**What to work on**
Every line from the one containing "Click the 84363.50 price scale value" through the end of the data is to be copied exactly, and nothing outside that range.

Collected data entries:
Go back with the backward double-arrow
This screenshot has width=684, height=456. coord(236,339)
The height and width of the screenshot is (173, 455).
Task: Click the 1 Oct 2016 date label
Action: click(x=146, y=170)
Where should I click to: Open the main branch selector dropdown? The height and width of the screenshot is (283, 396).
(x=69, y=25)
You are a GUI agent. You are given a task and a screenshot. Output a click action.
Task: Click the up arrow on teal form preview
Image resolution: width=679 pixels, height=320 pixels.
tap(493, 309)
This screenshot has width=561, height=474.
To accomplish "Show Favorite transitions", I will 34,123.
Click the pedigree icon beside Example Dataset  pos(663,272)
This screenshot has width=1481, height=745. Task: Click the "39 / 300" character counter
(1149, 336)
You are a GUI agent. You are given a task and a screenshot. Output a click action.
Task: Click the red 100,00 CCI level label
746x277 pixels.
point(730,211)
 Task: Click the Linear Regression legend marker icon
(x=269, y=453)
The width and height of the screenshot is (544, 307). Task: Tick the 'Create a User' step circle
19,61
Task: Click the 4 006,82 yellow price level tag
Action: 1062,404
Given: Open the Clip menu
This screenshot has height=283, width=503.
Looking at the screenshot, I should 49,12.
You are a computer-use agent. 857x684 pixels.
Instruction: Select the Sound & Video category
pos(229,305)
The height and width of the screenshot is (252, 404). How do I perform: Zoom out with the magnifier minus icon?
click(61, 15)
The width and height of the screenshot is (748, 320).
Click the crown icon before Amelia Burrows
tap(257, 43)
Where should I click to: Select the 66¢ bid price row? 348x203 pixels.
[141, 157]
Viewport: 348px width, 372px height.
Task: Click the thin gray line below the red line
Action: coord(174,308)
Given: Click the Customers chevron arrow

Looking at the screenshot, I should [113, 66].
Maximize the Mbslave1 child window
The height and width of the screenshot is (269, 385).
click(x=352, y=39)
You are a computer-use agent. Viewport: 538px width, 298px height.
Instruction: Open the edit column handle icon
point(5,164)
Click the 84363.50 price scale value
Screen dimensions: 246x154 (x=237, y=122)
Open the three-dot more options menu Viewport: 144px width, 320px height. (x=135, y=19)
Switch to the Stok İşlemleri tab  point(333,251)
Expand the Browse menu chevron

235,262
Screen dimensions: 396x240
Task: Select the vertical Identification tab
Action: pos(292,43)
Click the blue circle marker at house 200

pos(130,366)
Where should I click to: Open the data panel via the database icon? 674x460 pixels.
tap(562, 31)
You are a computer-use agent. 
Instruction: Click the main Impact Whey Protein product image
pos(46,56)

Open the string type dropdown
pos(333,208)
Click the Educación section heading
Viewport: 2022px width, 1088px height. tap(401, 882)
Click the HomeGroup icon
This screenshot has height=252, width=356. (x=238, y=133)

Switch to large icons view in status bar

**Response to the exercise**
Click the 84363.50 price scale value
Screen dimensions: 246x154 (x=237, y=122)
Open the three-dot more options menu Viewport: 144px width, 320px height. (x=135, y=19)
Switch to the Stok İşlemleri tab  point(333,251)
Expand the Browse menu chevron

235,262
Screen dimensions: 396x240
Task: Select the vertical Identification tab
Action: pos(292,43)
Click the blue circle marker at house 200

pos(130,366)
Where should I click to: Open the data panel via the database icon? 674x460 pixels.
tap(562, 31)
You are a computer-use agent. 
Instruction: Click the main Impact Whey Protein product image
pos(46,56)

Open the string type dropdown
pos(333,208)
Click the Educación section heading
Viewport: 2022px width, 1088px height. tap(401, 882)
Click the HomeGroup icon
This screenshot has height=252, width=356. (x=238, y=133)

Switch to large icons view in status bar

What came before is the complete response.